> [SUPPLIED MATERIAL]:
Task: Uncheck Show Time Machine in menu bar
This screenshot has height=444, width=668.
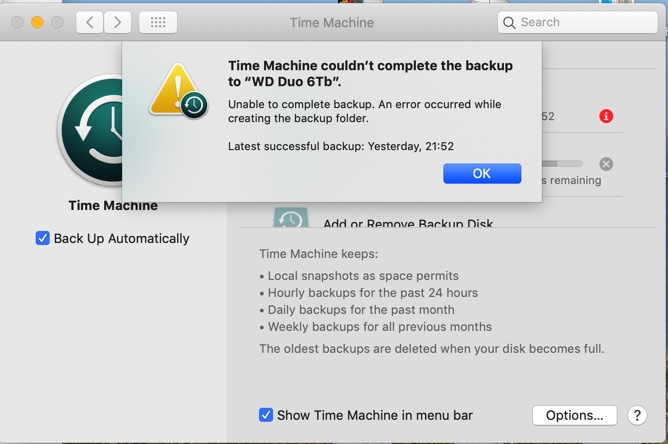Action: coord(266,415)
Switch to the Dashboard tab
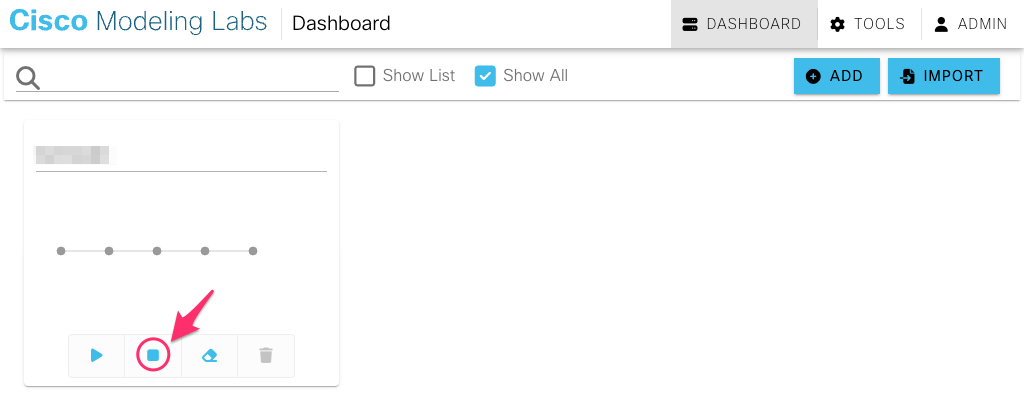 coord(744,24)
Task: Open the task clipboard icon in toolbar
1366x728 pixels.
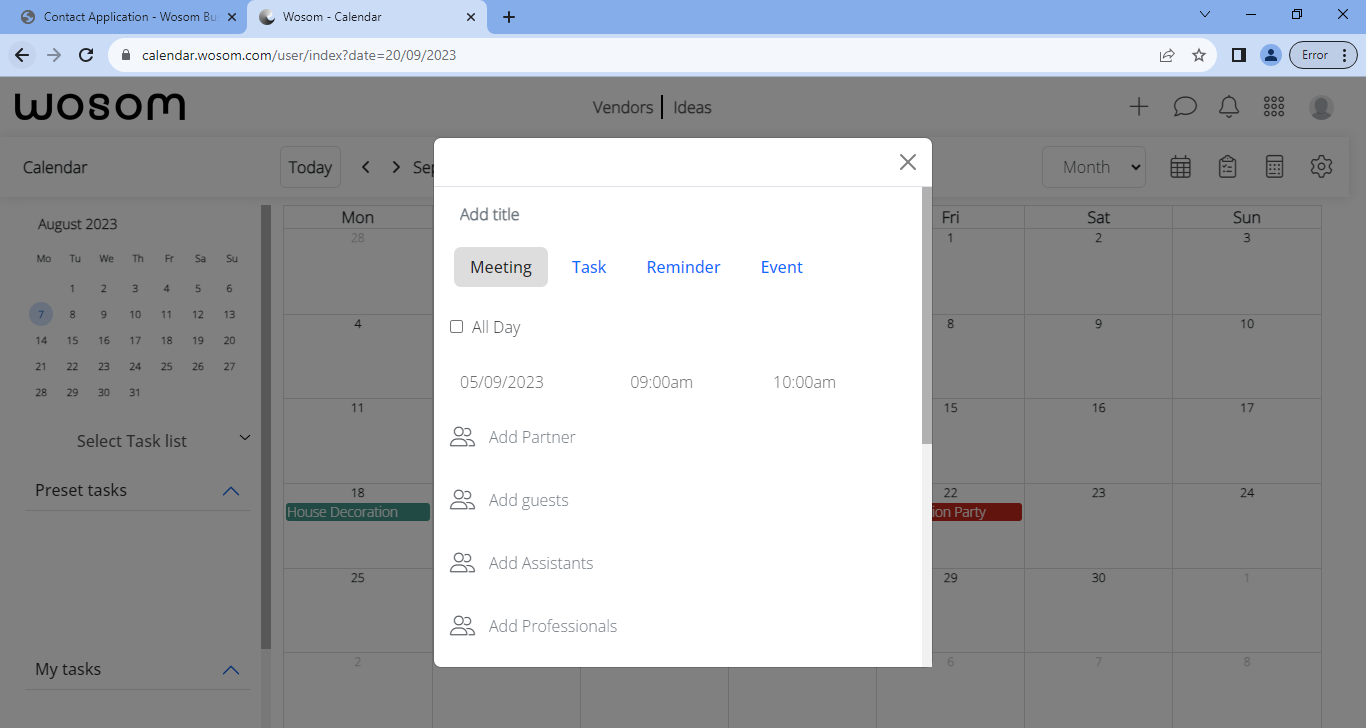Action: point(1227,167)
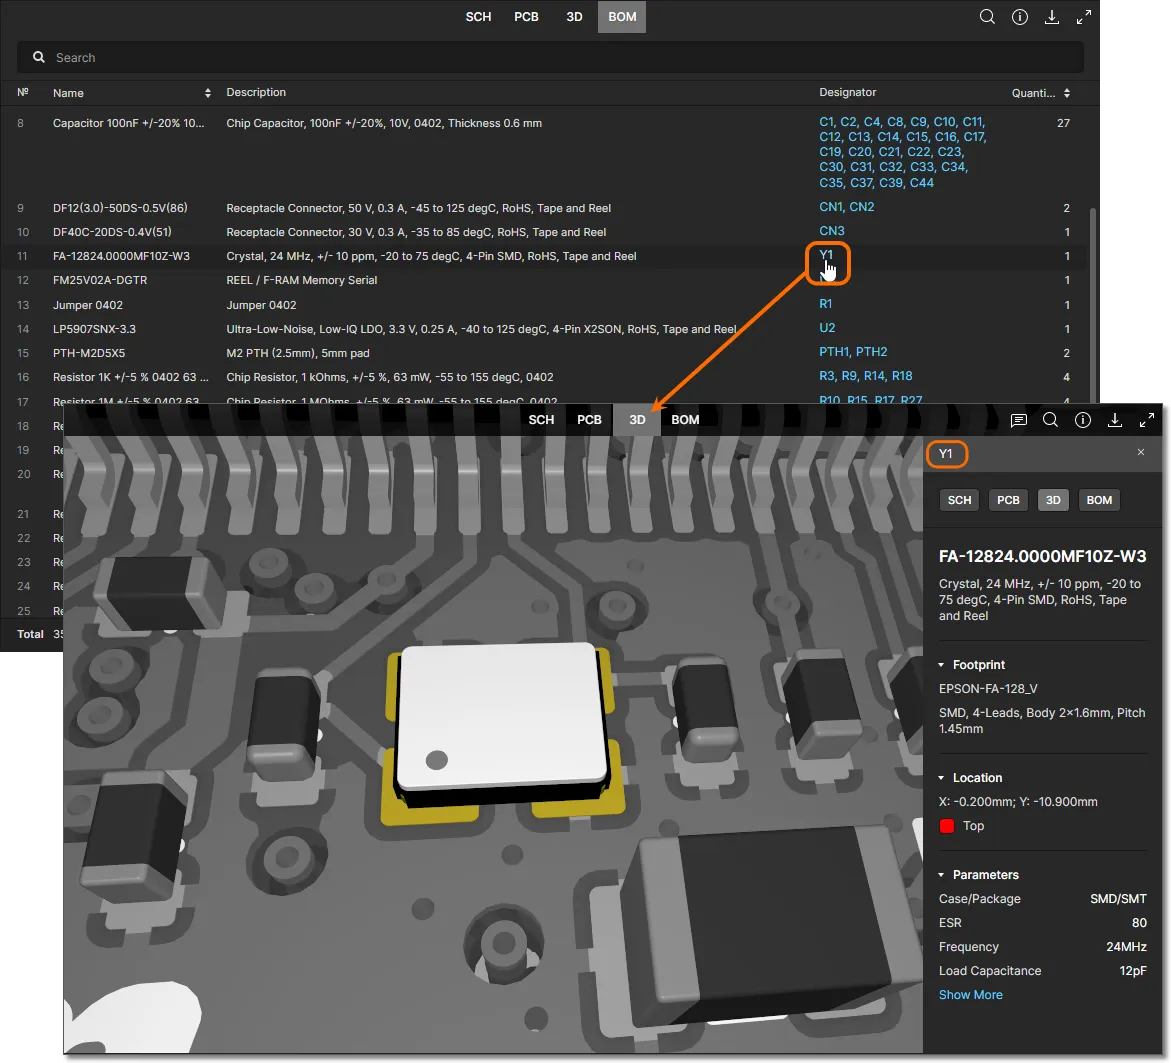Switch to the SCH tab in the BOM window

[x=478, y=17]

> [WHAT YOU ARE ASKED TO DO]: I would like the data copied exactly as it stands, with no pictures included.

> [SOLUTION TO THIS TASK]:
Task: Uncheck Show Time Machine in menu bar
This screenshot has height=444, width=668.
Action: coord(266,415)
Switch to the Dashboard tab
 coord(744,24)
Task: Open the task clipboard icon in toolbar
1366x728 pixels.
Action: point(1227,167)
Switch to the SCH tab in the BOM window

[x=478, y=17]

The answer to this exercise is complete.